My wife and I spent this past Saturday morning volunteering for a college service project where we read stories to elementary school children in downtown Los Angeles. We have done this several times before and it is always a rewarding experience, but this time our interaction felt especially poignant. I guess it’s the ceaselessly unpleasant political dialogue all around us, or maybe hearing one too many times why a tax cut for the wealthy is at the forefront of our national agenda.

The children, all under the age of eight, who listened to us read books to them aren’t a lot different from the children around us every day. They are curious. They know the stories of the Three Little Pigs, Goldilocks, and Cinderella. They laugh when you use funny voices to bring characters to life. They tell you they like to run at recess, play soccer, play video games, and learn about animals. Their eyes are bright. They draw pictures with the sun in the sky and use glue stick to make puffy clouds out of yarn. They are polite and thank you for visiting without being prompted. They are as authentic and hopeful as any children you will meet at this age.

Their teachers tell you how they are different. If you have blond hair they might ask to touch it because they don’t interact much with people who don’t have dark hair and have a hard time understanding why. Although most of them were born in Los Angeles, they have never been to the beach. Most of them never travel farther than a few blocks from where they were born. Many of their parents work two minimum-wage jobs and are gone from early morning to late evening six or seven days a week. Their families may encompass six people living in a one-bedroom apartment. Their closets are built out as bunk beds.

Almost all of them receive lunch provided by the school. Only 10% will graduate from high school. Of those who do, a smaller fraction will attend college, and an even smaller fraction will graduate from college. They are likely to stay in the same neighborhood where they went to elementary school forever.

I’ve been actively involved in our community throughout my adult life, so none of this comes as a surprise. I guess it just hit me hard this weekend that almost no one is talking about this injustice on the national level. Tax cuts aren’t going to help these kids, because their parents don’t make enough money where tax calculations matter. Sustained corporate profits aren’t going to help these kids, because their families are already working as many hours in a day as they can, and still they remain at poverty level.

★ ★ ★ ★

* _Work to complete_: Can you reproduce, word for word, the part of the volunteering essay starting at "My wife and" and ending at "our national agenda."?

* _Stored items_:
★ ★ ★ ★

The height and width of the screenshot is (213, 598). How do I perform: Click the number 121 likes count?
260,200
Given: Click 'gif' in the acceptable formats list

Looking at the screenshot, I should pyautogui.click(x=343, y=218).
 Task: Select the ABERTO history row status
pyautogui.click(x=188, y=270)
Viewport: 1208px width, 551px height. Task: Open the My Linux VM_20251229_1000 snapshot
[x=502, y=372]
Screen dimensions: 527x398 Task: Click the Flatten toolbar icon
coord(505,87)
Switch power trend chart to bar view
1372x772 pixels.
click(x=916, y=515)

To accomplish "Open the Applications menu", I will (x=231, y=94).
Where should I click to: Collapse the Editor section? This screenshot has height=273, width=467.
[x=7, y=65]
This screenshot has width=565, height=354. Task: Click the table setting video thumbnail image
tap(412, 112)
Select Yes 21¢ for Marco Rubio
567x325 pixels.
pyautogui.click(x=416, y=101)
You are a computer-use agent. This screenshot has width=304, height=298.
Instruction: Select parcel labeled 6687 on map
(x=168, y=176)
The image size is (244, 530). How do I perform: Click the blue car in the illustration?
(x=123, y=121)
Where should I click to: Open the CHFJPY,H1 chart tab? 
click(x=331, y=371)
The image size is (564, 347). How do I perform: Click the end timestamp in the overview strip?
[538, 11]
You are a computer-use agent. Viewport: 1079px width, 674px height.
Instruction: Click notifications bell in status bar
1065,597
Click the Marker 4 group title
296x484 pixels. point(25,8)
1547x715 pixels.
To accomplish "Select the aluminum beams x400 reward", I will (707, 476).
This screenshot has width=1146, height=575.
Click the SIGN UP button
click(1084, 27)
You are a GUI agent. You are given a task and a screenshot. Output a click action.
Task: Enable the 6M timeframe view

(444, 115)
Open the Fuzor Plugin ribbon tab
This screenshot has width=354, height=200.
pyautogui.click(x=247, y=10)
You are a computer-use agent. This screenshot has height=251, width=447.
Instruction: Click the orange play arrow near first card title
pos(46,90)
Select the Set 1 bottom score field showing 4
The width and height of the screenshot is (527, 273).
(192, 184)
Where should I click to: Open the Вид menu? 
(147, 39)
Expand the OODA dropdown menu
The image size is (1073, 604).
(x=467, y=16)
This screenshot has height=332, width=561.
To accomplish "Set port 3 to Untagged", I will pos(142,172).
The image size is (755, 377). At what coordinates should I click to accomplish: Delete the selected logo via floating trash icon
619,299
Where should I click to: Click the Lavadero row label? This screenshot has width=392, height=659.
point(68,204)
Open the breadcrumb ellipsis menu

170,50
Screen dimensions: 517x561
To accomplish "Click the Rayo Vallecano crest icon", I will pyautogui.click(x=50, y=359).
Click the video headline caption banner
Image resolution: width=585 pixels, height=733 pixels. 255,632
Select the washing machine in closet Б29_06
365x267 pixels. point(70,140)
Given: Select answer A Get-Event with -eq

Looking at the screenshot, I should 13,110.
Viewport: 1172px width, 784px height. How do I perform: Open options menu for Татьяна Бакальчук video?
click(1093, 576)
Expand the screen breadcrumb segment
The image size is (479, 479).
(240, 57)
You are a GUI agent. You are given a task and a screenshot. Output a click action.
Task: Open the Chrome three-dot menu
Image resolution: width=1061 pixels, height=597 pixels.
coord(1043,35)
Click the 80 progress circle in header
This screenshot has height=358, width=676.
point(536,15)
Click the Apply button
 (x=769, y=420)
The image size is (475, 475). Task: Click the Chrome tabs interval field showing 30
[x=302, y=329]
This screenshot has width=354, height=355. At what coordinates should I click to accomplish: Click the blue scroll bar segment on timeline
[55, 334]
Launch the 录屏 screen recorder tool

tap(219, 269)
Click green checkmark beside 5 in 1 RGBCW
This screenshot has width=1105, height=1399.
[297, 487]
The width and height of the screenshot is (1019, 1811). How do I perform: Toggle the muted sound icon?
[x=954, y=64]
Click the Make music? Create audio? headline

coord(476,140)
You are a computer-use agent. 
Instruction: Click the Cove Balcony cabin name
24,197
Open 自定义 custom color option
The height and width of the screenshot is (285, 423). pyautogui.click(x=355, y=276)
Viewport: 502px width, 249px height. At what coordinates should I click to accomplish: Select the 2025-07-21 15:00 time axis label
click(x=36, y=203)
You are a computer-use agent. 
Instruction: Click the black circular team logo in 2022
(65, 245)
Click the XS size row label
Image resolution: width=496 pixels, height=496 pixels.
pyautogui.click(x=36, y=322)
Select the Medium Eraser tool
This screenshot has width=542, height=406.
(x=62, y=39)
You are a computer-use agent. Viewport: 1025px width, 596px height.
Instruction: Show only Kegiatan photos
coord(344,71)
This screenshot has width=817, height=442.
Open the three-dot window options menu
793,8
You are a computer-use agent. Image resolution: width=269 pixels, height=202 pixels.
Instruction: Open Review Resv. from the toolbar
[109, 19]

★ ★ ★ ★

* _Output for this exercise_:
My wife and I spent this past Saturday morning volunteering for a college service project where we read stories to elementary school children in downtown Los Angeles. We have done this several times before and it is always a rewarding experience, but this time our interaction felt especially poignant. I guess it’s the ceaselessly unpleasant political dialogue all around us, or maybe hearing one too many times why a tax cut for the wealthy is at the forefront of our national agenda.